**EXERCISE DESCRIPTION**. From the entries below, gather every line containing the string "will".

**Stored data entries**.
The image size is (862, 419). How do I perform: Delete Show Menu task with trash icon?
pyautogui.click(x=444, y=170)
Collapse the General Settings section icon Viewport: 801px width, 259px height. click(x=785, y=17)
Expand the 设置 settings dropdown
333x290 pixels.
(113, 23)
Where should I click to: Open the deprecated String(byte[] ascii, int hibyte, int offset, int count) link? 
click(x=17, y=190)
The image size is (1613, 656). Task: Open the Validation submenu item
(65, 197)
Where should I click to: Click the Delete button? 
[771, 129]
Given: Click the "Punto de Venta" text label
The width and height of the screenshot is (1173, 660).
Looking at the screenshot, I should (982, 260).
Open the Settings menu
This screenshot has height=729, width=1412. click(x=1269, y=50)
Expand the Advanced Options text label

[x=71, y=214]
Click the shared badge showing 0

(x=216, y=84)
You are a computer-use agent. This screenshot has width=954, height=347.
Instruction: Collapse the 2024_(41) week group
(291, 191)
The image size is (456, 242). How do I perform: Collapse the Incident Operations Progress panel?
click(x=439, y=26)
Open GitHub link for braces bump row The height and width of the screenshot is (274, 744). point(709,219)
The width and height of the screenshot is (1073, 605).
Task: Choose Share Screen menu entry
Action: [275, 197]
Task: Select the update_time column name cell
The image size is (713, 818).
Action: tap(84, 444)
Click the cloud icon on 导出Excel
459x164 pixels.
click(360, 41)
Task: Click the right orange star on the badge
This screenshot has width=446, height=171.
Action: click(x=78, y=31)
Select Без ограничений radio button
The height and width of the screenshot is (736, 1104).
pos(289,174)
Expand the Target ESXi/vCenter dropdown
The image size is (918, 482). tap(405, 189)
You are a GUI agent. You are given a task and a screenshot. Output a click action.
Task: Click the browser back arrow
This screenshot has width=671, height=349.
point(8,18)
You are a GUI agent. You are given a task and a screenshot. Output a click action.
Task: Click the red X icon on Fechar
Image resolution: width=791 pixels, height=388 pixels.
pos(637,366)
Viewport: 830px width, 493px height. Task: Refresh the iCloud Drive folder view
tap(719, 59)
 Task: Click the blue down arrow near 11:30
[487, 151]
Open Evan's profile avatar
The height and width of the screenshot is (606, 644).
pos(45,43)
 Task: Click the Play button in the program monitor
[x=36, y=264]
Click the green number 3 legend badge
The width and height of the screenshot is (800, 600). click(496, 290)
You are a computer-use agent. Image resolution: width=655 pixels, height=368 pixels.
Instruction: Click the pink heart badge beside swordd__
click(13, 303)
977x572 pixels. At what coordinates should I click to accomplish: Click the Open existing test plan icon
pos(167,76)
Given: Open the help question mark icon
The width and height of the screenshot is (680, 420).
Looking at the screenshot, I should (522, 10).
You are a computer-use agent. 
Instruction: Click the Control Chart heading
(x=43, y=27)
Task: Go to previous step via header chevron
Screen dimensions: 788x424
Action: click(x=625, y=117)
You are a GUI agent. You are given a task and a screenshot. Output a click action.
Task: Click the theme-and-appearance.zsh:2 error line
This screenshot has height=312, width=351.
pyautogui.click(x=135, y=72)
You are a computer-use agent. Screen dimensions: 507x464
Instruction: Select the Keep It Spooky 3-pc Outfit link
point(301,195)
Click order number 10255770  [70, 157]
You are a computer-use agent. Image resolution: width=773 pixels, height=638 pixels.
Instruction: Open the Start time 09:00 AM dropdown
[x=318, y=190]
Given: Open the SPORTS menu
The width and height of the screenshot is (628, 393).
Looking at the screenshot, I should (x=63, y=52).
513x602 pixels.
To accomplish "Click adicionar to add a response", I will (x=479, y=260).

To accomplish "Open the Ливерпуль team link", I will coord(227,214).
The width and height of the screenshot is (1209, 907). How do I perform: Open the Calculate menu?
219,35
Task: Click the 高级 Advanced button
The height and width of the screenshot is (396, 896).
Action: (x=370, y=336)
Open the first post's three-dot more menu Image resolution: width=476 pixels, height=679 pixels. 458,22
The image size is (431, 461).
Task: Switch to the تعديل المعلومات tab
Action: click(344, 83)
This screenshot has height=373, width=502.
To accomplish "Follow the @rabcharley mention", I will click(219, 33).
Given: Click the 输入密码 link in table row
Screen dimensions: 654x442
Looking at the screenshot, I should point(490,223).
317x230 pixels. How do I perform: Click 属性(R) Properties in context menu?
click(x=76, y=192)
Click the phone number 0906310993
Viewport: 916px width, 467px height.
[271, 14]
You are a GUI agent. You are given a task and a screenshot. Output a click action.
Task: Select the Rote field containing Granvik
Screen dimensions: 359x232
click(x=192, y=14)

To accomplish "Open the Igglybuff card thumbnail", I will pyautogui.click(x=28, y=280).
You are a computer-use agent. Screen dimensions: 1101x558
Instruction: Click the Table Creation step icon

**TASK ANSWER**.
To accomplish "Click adicionar to add a response", I will (x=479, y=260).
To accomplish "Open the Ливерпуль team link", I will coord(227,214).
To accomplish "Follow the @rabcharley mention", I will click(219, 33).
To accomplish "Open the Igglybuff card thumbnail", I will pyautogui.click(x=28, y=280).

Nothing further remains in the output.